TEXT SHOWN:
────────────────────────────────────────

The organization my mother put into planning was her last, among her greatest, most helpful, and appreciated gifts to me.
posted by angiep at 8:58 PM on November 29, 2013

Lyn Never: Don't leave the firesafe unlocked, it won't provide any protection in a fire if it flops open. I tied the key to the handle on ours with a piece of wire.

With mom, my sister and I took mom to an attorney who specializes in elder care issues. She did a standard will, health directives, living will and power of attorney for $200. My sister got a copy of this paperwork, I got one and mom got one. Mom's is in the firesafe, mine's in my locker at work.

While you're at it, take care of your own paperwork as well. The black camel can kneel at your door anytime.
posted by Marky at 10:57 PM on November 29, 2013 [2 favorites]

Stop by the funeral home that your parents are likely to use. They may have a booklet of forms on which to record the data you should have. Don't forget safe deposit box keys, or computer passwords. Be sure you know if they have purchased burial plots, or plan to use a veterans' cemetery.

────────────────────────────────────────

SUPPLIED INFORMATION:
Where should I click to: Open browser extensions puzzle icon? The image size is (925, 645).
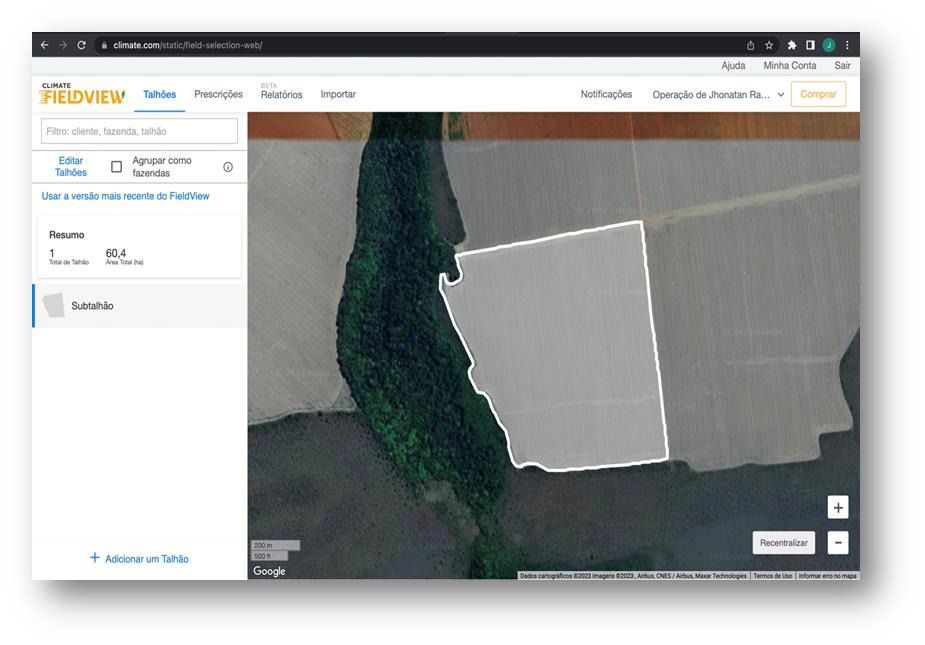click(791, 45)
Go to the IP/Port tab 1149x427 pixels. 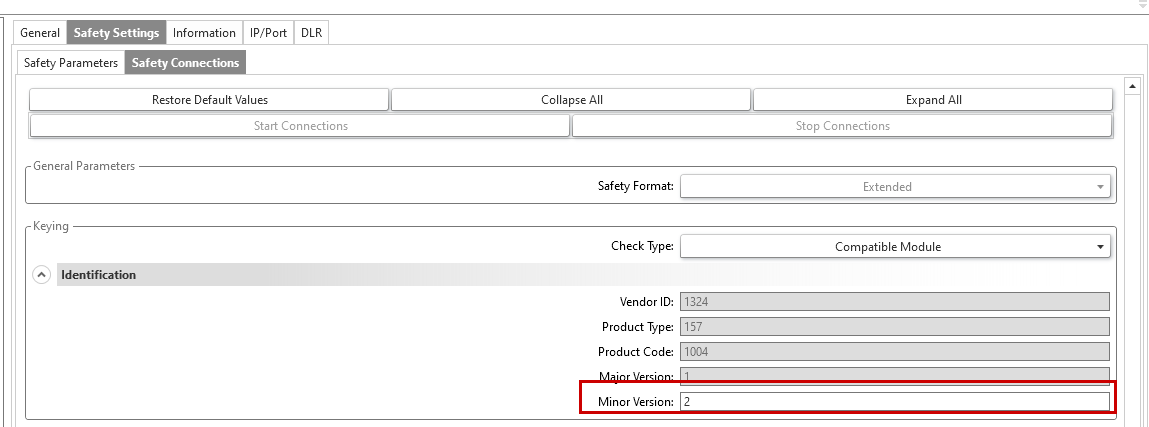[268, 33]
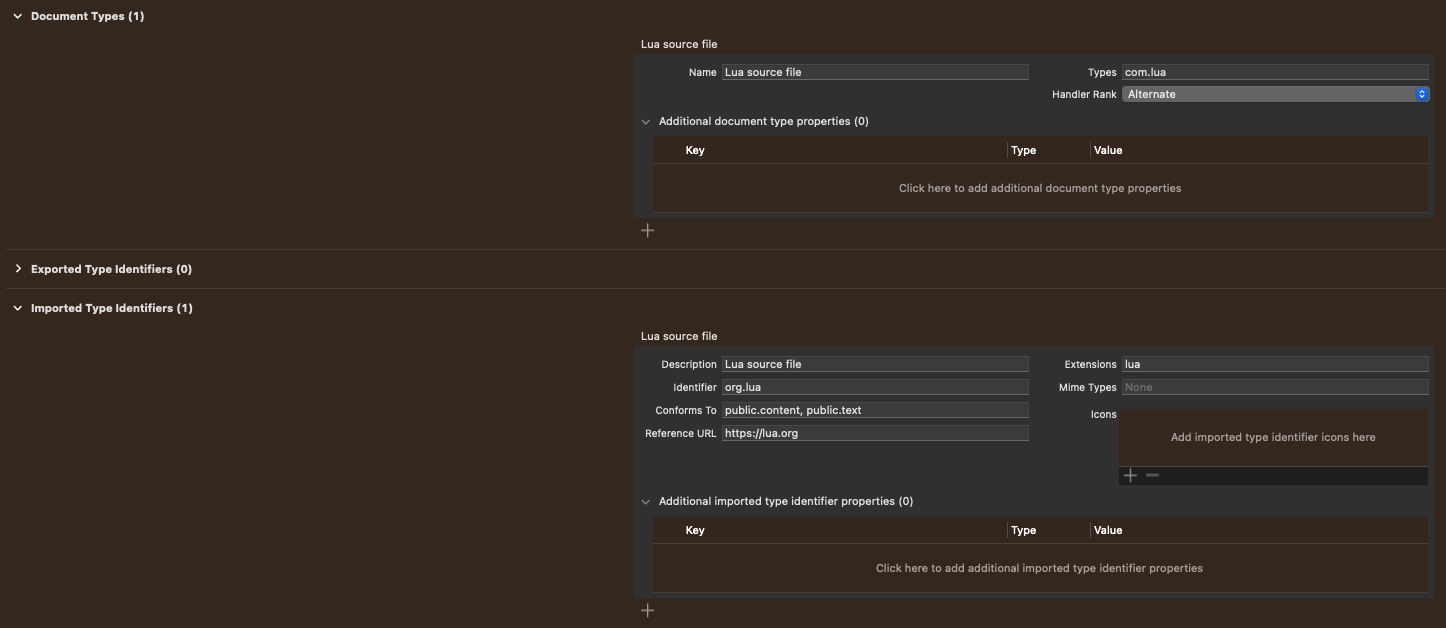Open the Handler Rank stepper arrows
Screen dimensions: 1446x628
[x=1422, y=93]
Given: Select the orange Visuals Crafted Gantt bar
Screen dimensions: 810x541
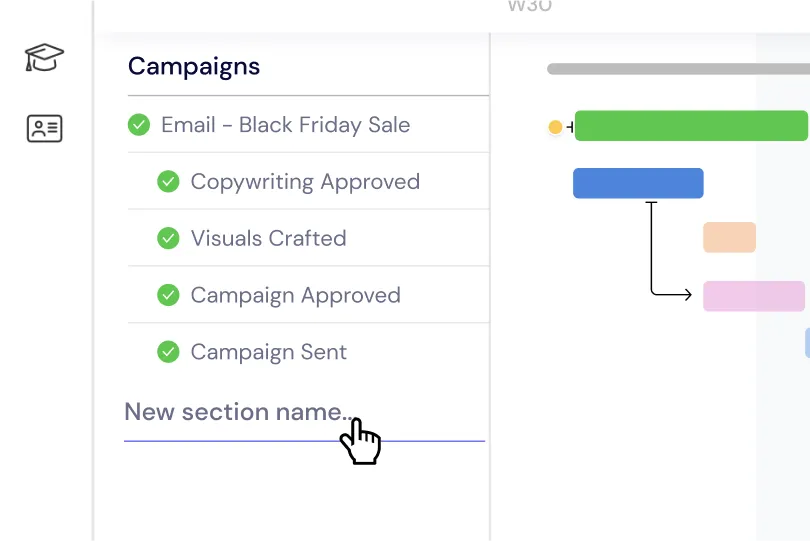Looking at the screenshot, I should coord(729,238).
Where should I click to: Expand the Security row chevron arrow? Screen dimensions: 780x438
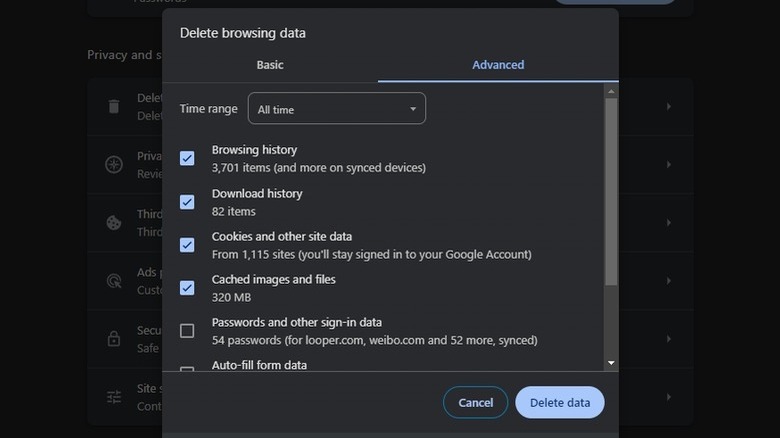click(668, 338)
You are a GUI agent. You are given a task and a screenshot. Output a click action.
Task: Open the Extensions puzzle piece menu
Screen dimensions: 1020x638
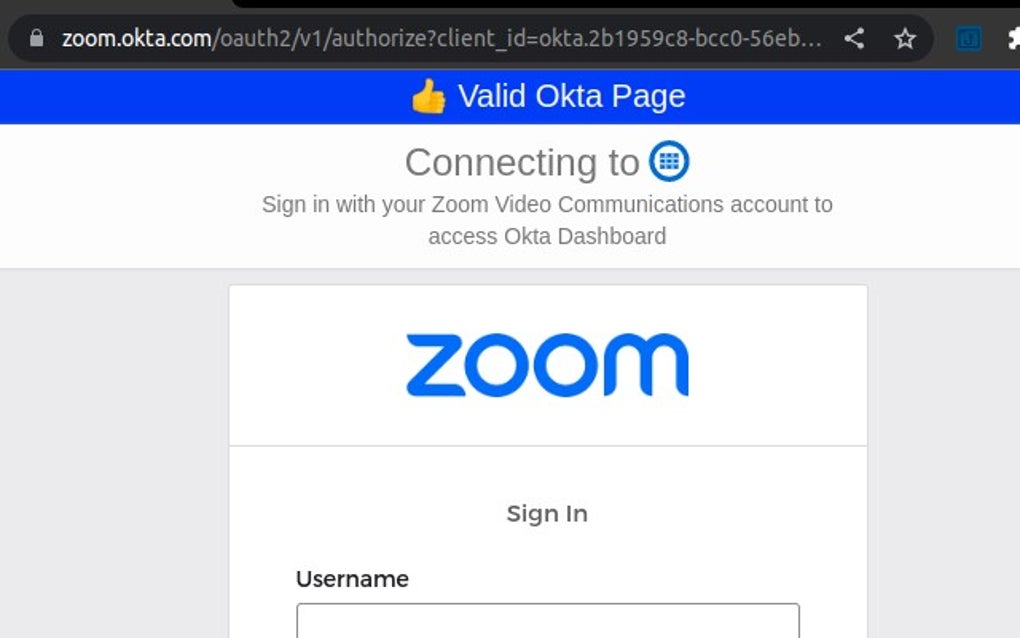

────────────────────────────────────────

ASSIGNED TASK: From the forum posts on preparing for a parent's death, pull out the passage that begins with "posted by angiep" and ends after "piece of wire.", copying it word for word.

RESPONSE:
posted by angiep at 8:58 PM on November 29, 2013

Lyn Never: Don't leave the firesafe unlocked, it won't provide any protection in a fire if it flops open. I tied the key to the handle on ours with a piece of wire.